In the last lesson you learned that the standard deviation measures how far a typical value sits from the mean. But “7.82 miles per gallon away from average” is awkward to reason about, and it is useless the moment you want to compare it to a weight measured in pounds. The z-score fixes both problems with one small idea: instead of measuring distance in the original units, measure it in standard deviations.

A car that gets 39 mpg and a car that weighs 1,300 pounds are described in totally different units, yet a z-score can tell you that one is more unusual for its kind than the other. That single comparison — across scales — is what makes the z-score one of the most reused tools in all of data work.

By the end of this lesson, you will be able to:

  • Standardize a value with the z-score formula and explain what it measures
  • Compute z-scores for a whole column in pandas
  • Read a z-score’s sign and magnitude to judge how unusual a value is
  • Use z-scores to compare values measured on different scales, and check the empirical rule against real data

You only need pandas and the cars dataset from this module. Let’s begin.


The Standardization Idea

Picture two questions about the same car: Is 46.6 mpg a lot? and Is 2,110 pounds a lot? You cannot answer either one in isolation — “a lot” only means something relative to the rest of the data. Standardization rephrases every value as the same question: how far is this from average, measured in standard deviations?

Two aligned horizontal axes — a raw scale marked from mean minus two sigma to plus two sigma above a z scale from minus two to two — with a vertical connector mapping one raw value to its z-score.
Standardizing maps each raw value onto a z scale that recenters the data at 0 and rescales it into standard-deviation units.

That rephrasing is the z-score. For a value x x drawn from data with mean μ \mu and standard deviation σ \sigma , the z-score is:

z=xμσ z = \frac{x - \mu}{\sigma}

The numerator xμ x - \mu is how far the value is from the mean in the original units. Dividing by σ \sigma converts that distance into a count of standard deviations. A z-score of +2 +2 means “two standard deviations above the mean”; a z-score of 0.5 -0.5 means “half a standard deviation below it.” The units cancel, which is exactly why z-scores from different columns can be compared directly.

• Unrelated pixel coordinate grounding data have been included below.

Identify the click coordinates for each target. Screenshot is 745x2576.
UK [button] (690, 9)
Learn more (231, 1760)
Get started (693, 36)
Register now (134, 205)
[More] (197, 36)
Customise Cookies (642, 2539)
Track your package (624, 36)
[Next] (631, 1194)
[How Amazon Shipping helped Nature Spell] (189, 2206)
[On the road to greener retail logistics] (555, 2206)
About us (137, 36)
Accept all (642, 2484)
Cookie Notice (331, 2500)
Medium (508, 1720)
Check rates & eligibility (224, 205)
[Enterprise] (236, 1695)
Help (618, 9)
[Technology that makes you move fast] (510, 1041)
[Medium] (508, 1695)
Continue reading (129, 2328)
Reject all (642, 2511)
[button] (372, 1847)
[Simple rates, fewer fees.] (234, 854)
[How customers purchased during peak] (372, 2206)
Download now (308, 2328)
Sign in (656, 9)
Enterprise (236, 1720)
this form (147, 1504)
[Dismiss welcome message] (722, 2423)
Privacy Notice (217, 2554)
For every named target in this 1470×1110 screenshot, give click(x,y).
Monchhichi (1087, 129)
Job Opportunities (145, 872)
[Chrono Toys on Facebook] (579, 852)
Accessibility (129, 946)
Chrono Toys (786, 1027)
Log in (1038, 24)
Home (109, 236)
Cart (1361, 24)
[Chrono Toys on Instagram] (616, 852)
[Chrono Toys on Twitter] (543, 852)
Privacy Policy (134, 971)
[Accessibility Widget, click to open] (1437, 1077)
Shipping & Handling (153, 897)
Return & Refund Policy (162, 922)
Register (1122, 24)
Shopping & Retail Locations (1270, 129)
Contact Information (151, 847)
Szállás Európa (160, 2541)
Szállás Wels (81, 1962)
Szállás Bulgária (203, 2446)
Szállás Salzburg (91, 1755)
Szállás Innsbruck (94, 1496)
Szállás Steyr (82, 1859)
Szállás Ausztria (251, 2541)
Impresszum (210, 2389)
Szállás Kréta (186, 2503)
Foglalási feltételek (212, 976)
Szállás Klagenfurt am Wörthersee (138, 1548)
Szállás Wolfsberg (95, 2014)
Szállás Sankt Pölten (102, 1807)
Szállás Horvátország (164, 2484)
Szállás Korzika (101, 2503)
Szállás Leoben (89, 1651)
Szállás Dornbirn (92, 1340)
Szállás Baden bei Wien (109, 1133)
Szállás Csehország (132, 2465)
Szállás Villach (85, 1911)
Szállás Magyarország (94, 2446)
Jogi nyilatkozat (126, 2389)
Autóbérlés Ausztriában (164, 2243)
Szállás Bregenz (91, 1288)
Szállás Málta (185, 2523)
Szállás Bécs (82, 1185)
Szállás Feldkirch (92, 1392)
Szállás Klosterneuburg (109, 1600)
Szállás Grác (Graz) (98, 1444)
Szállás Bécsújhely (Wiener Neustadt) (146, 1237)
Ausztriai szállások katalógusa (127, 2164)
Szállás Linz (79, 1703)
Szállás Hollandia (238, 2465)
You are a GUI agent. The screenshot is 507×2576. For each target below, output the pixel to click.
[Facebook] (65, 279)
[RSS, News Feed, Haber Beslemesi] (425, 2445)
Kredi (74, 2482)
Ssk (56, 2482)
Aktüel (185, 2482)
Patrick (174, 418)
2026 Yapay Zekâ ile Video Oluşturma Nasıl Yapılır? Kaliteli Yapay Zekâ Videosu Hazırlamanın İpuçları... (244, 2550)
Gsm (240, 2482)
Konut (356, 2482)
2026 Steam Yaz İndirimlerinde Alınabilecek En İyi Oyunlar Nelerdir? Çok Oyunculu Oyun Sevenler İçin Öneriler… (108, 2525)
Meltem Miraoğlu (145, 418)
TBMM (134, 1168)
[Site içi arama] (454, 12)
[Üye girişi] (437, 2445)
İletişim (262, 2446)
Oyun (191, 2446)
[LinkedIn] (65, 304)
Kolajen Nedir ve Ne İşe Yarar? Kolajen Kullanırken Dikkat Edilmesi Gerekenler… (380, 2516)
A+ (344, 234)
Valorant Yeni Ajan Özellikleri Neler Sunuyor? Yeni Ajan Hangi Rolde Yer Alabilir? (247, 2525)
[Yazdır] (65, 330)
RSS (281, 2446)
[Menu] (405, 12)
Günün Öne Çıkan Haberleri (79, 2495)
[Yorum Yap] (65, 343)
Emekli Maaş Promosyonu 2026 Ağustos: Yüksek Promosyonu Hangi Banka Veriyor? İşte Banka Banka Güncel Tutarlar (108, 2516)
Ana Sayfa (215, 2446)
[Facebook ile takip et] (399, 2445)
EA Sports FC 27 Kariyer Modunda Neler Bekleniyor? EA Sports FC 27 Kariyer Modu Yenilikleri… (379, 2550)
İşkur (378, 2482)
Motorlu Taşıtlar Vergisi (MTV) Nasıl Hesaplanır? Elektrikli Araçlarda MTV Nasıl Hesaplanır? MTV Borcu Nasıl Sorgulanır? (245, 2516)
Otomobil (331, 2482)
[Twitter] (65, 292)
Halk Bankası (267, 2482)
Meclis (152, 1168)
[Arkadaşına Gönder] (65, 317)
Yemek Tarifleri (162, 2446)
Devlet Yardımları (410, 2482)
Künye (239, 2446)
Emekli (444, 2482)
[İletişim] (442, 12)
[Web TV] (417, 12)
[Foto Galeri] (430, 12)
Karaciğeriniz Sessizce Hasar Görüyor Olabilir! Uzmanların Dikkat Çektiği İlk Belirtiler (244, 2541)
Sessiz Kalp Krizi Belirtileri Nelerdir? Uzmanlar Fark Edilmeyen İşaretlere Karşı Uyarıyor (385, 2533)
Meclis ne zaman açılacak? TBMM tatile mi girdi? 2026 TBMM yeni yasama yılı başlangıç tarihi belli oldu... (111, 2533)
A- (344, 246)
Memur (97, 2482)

Let’s load the data and pin down the two numbers the formula needs.

import pandas as pd

cars = pd.read_csv("https://datatweets.com/datasets/cars.csv")

mu = cars["mpg"].mean()
sd = cars["mpg"].std()          # ddof=1 (sample standard deviation), the pandas default
print(round(mu, 2), round(sd, 2))
23.51 7.82

So fuel economy in this dataset has a mean of 23.51 mpg and a standard deviation of 7.82 mpg. Throughout this lesson we use pandas’ default .std(), which divides by n1 n - 1 (the sample standard deviation, ddof=1) — keep that consistent so your z-scores stay comparable.


Computing Z-scores in pandas

Because pandas operations work on whole columns at once, you can standardize every car in a single expression — subtract the mean, divide by the standard deviation, and pandas applies it row by row.

cars["mpg_z"] = (cars["mpg"] - mu) / sd
print(cars[["name", "mpg", "mpg_z"]].head(5).round(2).to_string(index=False))
                     name  mpg  mpg_z
chevrolet chevelle malibu 18.0  -0.71
        buick skylark 320 15.0  -1.09
       plymouth satellite 18.0  -0.71
            amc rebel sst 16.0  -0.96
              ford torino 17.0  -0.83

Every car now carries a z-score. The first row, a Chevrolet getting 18 mpg, scores 0.71 -0.71 : its fuel economy sits about three-quarters of a standard deviation below average. The Buick at 15 mpg is further below, at 1.09 -1.09 . None of these early-1970s sedans is fuel-efficient, and the z-scores say so with a sign and a size.

The mean has a z-score of zero

A value exactly equal to the mean standardizes to z=0 z = 0 , because the numerator xμ x - \mu becomes zero. Standardizing a whole column always produces a new column with a mean of 0 and a standard deviation of 1 — that is the entire point. The shape of the distribution does not change; only its scale and center do.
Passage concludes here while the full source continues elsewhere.